En medios de los graves incidentes que se registran en las afueras del Congreso, la Cámara de Diputados arrancó la sesión para tratar la reforma previsional pasadas las dos de la tarde.

Una vez iniciado el debate, varios diputados de la oposición pidieron cuestiones de privilegio para cuestionar el accionar de la Gendarmería en la frustrada sesión del jueves pasado. 

“En la Argentina hubo 45 detenidos y nos denuncian a nosotros y nos dicen que nosotros generamos la violencia, ustedes generaron este clima. Saben que el proyecto es tan horrible que perdieron la discusión en el conjunto de la sociedad”, arrancó el presidente del bloque del Frente para la Victoria, Agustín Rossi.

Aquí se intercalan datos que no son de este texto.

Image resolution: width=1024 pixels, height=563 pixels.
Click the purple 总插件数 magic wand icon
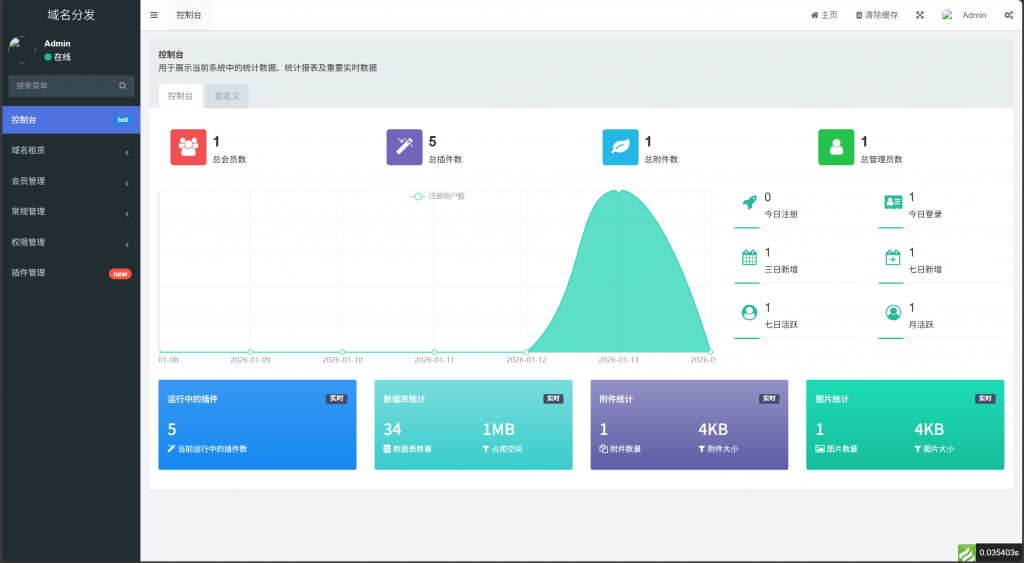click(403, 147)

Luego, el diputado Horacio Pirttagalla, (FPV- Buenos Aires), siguió en la misma línea y pidió al presidente del cuerpo, Emilio Monzó llame a un cuarto intermedio. “Hay una guerra afuera”, exclamaban desde la oposición a la presidencia.

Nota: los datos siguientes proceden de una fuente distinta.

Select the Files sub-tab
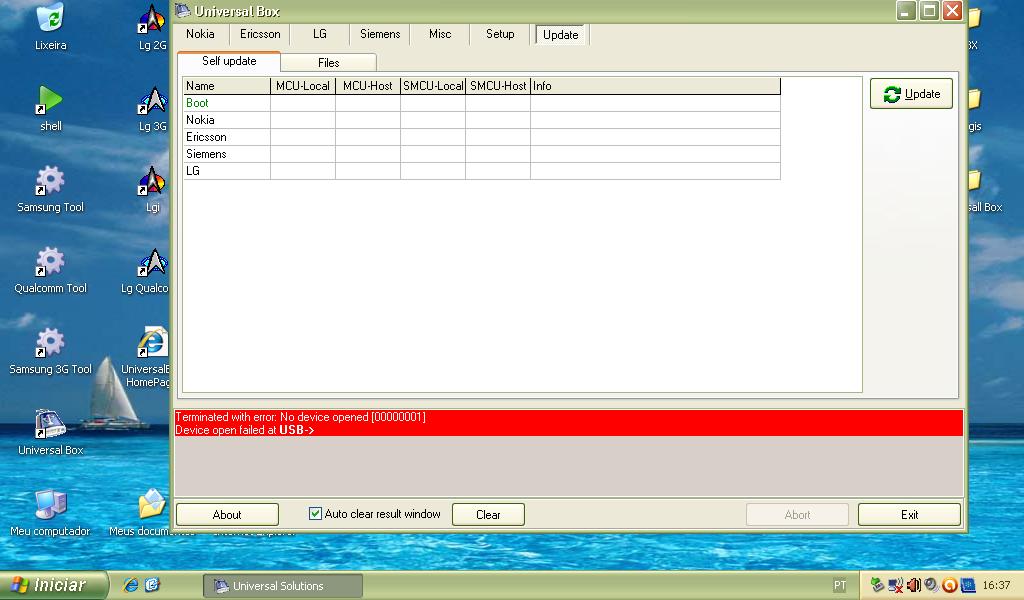Viewport: 1024px width, 600px height. point(328,62)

Monzó puso a votación el pedido de suspender el debate. El sector de PJ opositor, junto con el FPV y los sectores de la Izquierda apoyaron el pedido y cambiemos lo rechazó. La moción fue aprobada por 125 a 111.

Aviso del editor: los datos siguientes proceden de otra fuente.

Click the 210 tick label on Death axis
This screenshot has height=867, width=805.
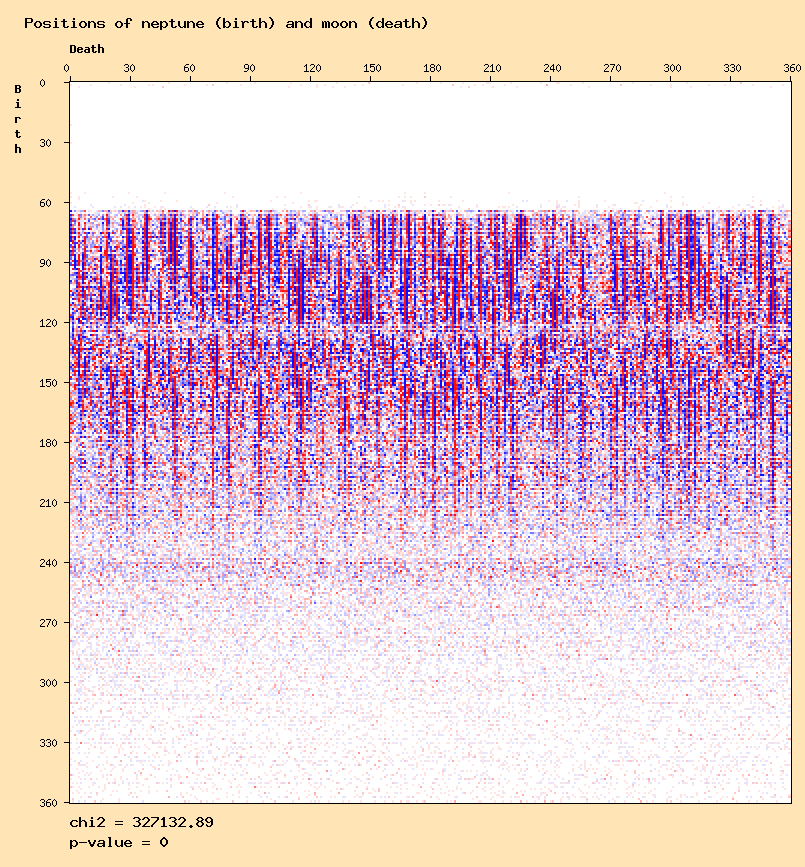492,68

Enseguida, se produjo una reunión entre los jefes de los bloques que se extendió por varios minutos y todos retornaron al recinto. Allí, el radical Mario Negri solicitó continuar con el debate tras las consultas realizadas al Poder Ejecutivo. Monzó ratificó la voluntad del oficialismo después de que Rossi le pidiera que dieran explicaciones: “Hay agresiones en la calle, pero estiman controlarlas en pocos minutos”, dijo el presidente de la Cámara de Diputados.